November 6, 2018
In a recent decision handed down by the Alberta Court of Queen’s Bench, in Dow Chemical Canada ULC v. NOVA Chemicals Corporation, 2018 ABQB 482 (“Dow Chemical”), the Court established both new law and confirmed earlier case law under sections 45 and 90.1 of the federal Competition Act (the conspiracy and civil agreements provisions of the Act).
In the Dow Chemical case, Dow Chemical Canada ULC (“Dow”) sued NOVA Chemicals Corporation (“NOVA”) for various alleged breaches of a joint venture agreement that related to joint operation of an ethylene production facility in Alberta. NOVA then counterclaimed against Dow for breach of contract, failure to pay and unjust enrichment.
With respect to the Competition Act issues, two contractual provisions between Dow and NOVA were considered by the Court, which restricted Dow from competing with NOVA in the acquisition of ethane. The JV partners were found on the facts to be the largest two purchasers of ethane in the relevant market in Alberta. Dow argued that the restrictions imposed on it were illegal and unenforceable under the Competition Act. NOVA, on the other hand, argued that they did not contravene the Competition Actand should be enforced.
In holding that the two contract provisions did indeed violate the Competition Act, the Court of Queen’s Bench made a number of interesting findings.
With respect to buyer side agreements under section 45 (e.g., agreements between competing purchasers), which was amended in 2010, the Court found that it did not apply to agreements that related only to the purchase of a product. Buyer side agreements can, however, be prohibited under the civil agreements provision of the Competition Act(section 90.1) where they prevent or substantially lessen competition substantially or are likely to do so. This is an interesting holding given that the application of section 45 to buyer side agreements has been a matter of debate since section 45 was amended. It is also not clear that this holding is correct as a matter of law given that, based on the fact that “supply”, which is referred to in section 45 is wide enough to potentially capture both upstream and downstream agreements (or, in any event, that certain situations may be capable of being framed as either upstream or downstream terms, such as in the Canadian Hillsdown merger case).
Also interesting is that the Court held that a provincial superior court (i.e., and not only the federal Competition Tribunal) has jurisdiction to consider whether a contract violates the civil agreements provision of the Competition Act (section 90.1). In this respect, the Court held that any ouster of the jurisdiction of a provincial superior court must be clear. It found that there was no such ouster language in section 90.1. This holding departs from the reasoning of some earlier Canadian cases that found that other civil (i.e., reviewable matters) sections of the Competition Act were the sole jurisdiction of the Competition Tribunal.
Finally, the Court provided some new guidance on the application of the ancillary restraints defence (“ARD”) to contracts.

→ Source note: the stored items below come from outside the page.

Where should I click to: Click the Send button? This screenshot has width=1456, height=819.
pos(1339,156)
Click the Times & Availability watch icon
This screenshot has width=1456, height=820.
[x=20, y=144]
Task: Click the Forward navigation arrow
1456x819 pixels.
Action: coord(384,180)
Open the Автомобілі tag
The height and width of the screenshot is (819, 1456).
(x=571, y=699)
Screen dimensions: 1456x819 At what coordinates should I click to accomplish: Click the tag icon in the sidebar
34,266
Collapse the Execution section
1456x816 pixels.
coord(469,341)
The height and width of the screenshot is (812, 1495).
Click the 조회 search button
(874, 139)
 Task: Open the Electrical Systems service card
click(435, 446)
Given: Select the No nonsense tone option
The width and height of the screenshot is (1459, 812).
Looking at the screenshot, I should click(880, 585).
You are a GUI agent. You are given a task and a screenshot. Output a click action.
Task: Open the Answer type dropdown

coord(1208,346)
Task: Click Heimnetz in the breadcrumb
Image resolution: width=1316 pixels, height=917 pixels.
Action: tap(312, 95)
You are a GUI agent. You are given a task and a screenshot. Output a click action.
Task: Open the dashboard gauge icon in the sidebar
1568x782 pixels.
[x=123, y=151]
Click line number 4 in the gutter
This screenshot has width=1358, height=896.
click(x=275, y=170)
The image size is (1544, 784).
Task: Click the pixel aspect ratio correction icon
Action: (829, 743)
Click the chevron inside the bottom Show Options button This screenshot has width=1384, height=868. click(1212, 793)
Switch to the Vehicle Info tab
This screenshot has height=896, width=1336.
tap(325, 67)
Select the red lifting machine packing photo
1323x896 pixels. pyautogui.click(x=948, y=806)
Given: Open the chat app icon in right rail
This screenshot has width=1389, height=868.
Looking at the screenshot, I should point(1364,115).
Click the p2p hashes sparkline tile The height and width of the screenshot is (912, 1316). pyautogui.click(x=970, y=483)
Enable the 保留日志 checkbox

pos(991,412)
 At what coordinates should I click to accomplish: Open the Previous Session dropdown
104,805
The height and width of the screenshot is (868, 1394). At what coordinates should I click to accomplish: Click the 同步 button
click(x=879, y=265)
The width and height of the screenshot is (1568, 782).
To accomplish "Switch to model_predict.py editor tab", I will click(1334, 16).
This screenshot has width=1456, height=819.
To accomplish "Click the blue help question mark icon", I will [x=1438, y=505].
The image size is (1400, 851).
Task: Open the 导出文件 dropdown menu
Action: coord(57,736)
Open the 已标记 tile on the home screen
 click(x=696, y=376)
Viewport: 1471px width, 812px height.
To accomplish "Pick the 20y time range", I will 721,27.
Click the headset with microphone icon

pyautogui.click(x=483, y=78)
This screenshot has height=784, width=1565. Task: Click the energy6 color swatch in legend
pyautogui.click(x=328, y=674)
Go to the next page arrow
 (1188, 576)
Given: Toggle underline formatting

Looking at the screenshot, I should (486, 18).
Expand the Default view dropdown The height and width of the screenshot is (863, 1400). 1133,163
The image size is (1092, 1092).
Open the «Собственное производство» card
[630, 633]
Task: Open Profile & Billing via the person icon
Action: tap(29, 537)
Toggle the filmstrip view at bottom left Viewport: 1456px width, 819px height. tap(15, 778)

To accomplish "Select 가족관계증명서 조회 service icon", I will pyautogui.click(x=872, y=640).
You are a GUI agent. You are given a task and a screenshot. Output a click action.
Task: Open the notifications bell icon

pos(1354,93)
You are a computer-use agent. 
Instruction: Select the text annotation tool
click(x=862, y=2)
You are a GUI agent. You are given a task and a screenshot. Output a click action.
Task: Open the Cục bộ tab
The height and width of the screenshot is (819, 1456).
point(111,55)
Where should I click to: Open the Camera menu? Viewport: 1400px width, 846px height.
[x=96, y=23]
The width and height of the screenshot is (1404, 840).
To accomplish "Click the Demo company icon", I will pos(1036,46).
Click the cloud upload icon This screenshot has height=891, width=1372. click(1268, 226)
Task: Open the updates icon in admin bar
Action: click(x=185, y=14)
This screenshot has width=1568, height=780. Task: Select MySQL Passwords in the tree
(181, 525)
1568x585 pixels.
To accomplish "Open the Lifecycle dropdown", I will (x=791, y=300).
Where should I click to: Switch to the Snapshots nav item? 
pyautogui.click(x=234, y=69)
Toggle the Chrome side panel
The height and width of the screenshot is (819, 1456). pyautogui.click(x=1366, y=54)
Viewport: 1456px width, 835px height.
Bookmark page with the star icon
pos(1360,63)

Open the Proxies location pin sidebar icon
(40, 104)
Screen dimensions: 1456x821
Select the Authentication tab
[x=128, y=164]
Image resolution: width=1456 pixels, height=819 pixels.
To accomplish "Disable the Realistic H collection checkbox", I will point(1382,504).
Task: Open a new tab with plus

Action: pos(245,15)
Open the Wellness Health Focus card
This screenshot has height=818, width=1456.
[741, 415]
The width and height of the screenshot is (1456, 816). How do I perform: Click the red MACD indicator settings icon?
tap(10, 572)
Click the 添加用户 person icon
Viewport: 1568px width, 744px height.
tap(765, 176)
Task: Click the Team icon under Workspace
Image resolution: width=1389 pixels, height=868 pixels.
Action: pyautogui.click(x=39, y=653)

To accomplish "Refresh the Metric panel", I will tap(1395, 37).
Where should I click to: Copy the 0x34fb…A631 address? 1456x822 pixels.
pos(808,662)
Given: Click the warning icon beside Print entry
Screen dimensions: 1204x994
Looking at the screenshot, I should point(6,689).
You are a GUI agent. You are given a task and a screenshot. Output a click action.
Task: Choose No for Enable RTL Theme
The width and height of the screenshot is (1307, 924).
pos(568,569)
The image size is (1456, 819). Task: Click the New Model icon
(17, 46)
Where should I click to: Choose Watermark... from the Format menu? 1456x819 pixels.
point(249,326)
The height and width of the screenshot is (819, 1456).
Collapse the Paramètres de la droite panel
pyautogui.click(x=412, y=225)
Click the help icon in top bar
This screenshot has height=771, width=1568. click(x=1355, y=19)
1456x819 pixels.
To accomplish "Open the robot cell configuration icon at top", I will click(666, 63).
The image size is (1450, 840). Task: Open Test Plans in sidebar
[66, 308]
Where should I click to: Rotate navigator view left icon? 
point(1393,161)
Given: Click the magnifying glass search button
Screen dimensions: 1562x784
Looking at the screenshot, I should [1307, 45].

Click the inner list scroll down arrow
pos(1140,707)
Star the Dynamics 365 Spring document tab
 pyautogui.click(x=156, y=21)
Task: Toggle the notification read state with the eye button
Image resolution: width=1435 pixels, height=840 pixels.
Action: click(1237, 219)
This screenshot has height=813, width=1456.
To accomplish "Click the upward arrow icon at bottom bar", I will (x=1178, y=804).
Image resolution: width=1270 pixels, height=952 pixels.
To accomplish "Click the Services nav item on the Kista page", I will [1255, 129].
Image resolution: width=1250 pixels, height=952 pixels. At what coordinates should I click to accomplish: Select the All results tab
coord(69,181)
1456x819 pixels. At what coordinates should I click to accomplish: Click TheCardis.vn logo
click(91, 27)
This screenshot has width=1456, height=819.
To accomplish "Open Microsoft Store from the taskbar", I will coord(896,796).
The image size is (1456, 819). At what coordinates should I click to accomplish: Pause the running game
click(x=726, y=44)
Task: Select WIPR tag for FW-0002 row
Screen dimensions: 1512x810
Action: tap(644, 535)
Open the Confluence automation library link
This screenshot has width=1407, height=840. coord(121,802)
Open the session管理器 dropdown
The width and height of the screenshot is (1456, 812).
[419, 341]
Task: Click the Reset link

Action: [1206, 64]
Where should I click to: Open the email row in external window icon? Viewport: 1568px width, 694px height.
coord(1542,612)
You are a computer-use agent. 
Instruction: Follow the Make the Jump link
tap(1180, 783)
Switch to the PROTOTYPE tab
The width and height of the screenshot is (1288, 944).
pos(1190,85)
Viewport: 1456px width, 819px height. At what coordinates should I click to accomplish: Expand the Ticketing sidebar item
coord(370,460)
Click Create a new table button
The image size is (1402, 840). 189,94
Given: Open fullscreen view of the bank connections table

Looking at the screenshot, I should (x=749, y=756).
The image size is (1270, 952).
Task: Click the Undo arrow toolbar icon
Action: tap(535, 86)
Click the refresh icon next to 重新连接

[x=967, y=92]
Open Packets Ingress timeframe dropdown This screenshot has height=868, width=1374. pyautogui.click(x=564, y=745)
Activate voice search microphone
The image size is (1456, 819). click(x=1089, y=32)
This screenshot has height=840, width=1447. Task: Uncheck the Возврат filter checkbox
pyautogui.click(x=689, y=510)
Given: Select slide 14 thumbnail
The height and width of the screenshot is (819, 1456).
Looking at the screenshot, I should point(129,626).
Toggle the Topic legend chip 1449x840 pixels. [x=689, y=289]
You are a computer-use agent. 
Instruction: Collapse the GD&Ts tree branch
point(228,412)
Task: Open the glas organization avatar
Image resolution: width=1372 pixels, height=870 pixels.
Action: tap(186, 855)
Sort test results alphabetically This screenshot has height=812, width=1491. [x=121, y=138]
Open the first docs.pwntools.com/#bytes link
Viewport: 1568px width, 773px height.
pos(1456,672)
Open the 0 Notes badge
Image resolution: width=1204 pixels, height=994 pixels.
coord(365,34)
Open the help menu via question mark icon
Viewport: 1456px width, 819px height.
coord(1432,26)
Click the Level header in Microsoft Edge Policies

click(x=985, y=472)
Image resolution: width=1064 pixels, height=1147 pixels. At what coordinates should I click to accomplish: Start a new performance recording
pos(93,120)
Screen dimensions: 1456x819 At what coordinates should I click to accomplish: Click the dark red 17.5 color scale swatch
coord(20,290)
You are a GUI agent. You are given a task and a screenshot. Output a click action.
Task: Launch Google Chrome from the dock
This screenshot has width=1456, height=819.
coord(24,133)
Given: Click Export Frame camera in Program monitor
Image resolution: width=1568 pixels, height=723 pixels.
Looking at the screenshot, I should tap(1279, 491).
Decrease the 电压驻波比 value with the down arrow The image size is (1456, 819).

The ARD can apply as a defence under the conspiracy section of the Act where an agreement is ancillary to a broader or separate agreement; directly related to and reasonably necessary to give effect to the broader agreement; and the broader agreement does not itself violate section 45. To date, there has been very little judicial interpretation of the ARD. In this case, the Court found that the ARD would not apply because the 80-year duration of the contractual restrictions on Dow were not reasonably necessary to protect any NOVA interest. The Court also found that NOVA anticipated that it would achieve a positive net present value from its JV investment after merely eight years.
In summary, Dow Chemical provides interesting and important new law under sections 45 and 90.1 of the Act, while at the same time confirming some established case law under section 45. The case is also a reminder that joint venture agreements between competitors should be carefully reviewed to assess whether they may raise any significant competition law issues.